Personal information
- Full name: Viktor Bjarki Arnarsson
- Date of birth: 22 January 1983 (age 43)
- Place of birth: Reykjavík, Iceland
- Height: 1.78 m (5 ft 10 in)
- Position: Midfielder

Team information
- Current team: HK

Youth career
- 1996–1999: Vikingur

Senior career*
- Years: Team / Apps / (Gls)
- 1999–2002: FC Utrecht / ? / (?)
- 2002–2003: TOP Oss / 33 / (4)
- 2004: Vikingur / 15 / (2)
- 2005: → Fylkir (loan) / 16 / (5)
- 2006: Vikingur / 18 / (8)
- 2007–2009: Lillestrøm / 0 / (0)
- 2008: → KR Reykjavik (loan) / 19 / (1)
- 2009–2010: Nybergsund IL-Trysil / 19 / (1)
- 2010–2012: KR Reykjavik / 60 / (7)
- 2013–2014: Fram Reykjavik / 40 / (3)
- 2015–2017: Víkingur / 42 / (0)
- 2018: HK / 13 / (0)

International career
- 1999: Iceland U-17 / 9 / (2)
- 2000–2001: Iceland U-19 / 9 / (0)
- 2002–2005: Iceland U-21 / 12 / (0)

= Viktor Bjarki Arnarsson =

Icelandic footballer

Viktor Bjarki Arnarsson (born 22 January 1983 in Reykjavík, Iceland) is a retired football player who last played for Handknattleiksfélag Kópavogs.

==Career==
After being awarded 'Player of the Year' in the Icelandic Úrvalsdeild with Víkingur, he signed for Norwegian side Lillestrøm in 2006, but was loaned to KR Reykjavik for the 2008-season, and then went back to Lillestrøm after the season.

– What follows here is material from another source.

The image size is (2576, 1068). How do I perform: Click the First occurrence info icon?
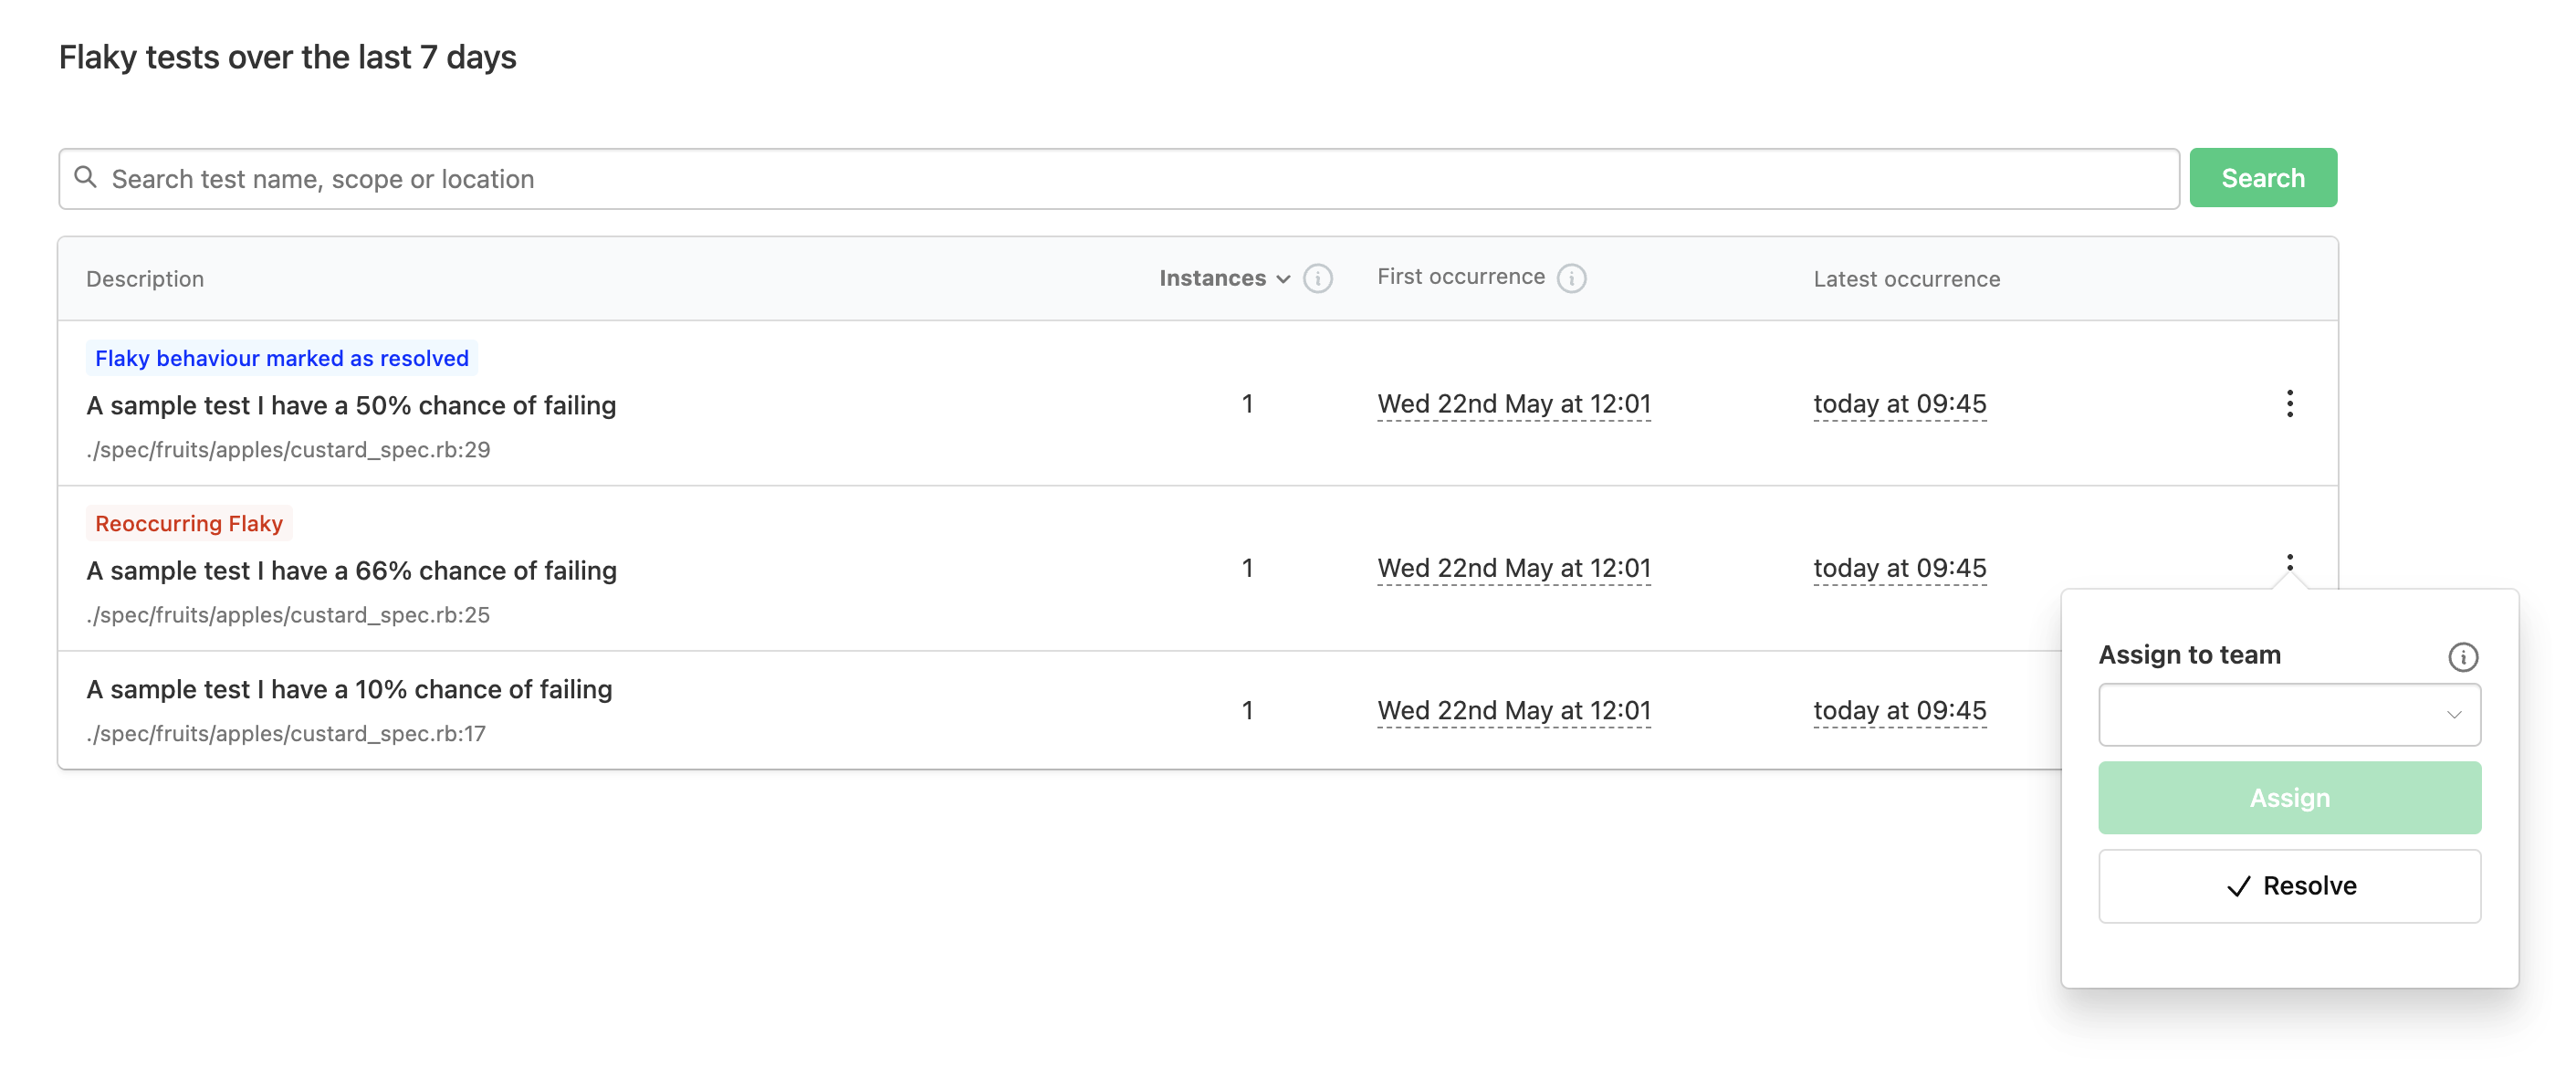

In 2009, he signed a one-year contract with Nybergsund IL-Trysil in the Norwegian Adeccoligaen following his spell in Sweden.

After being released from Nybergsund IL-Trysil, Arnarsson went back to Iceland to play for KR Reykjavik and Fram Reykjavik before ultimately returning to his home club Víkingur.

Viktor previously played for TOP Oss in the Dutch Eerste Divisie.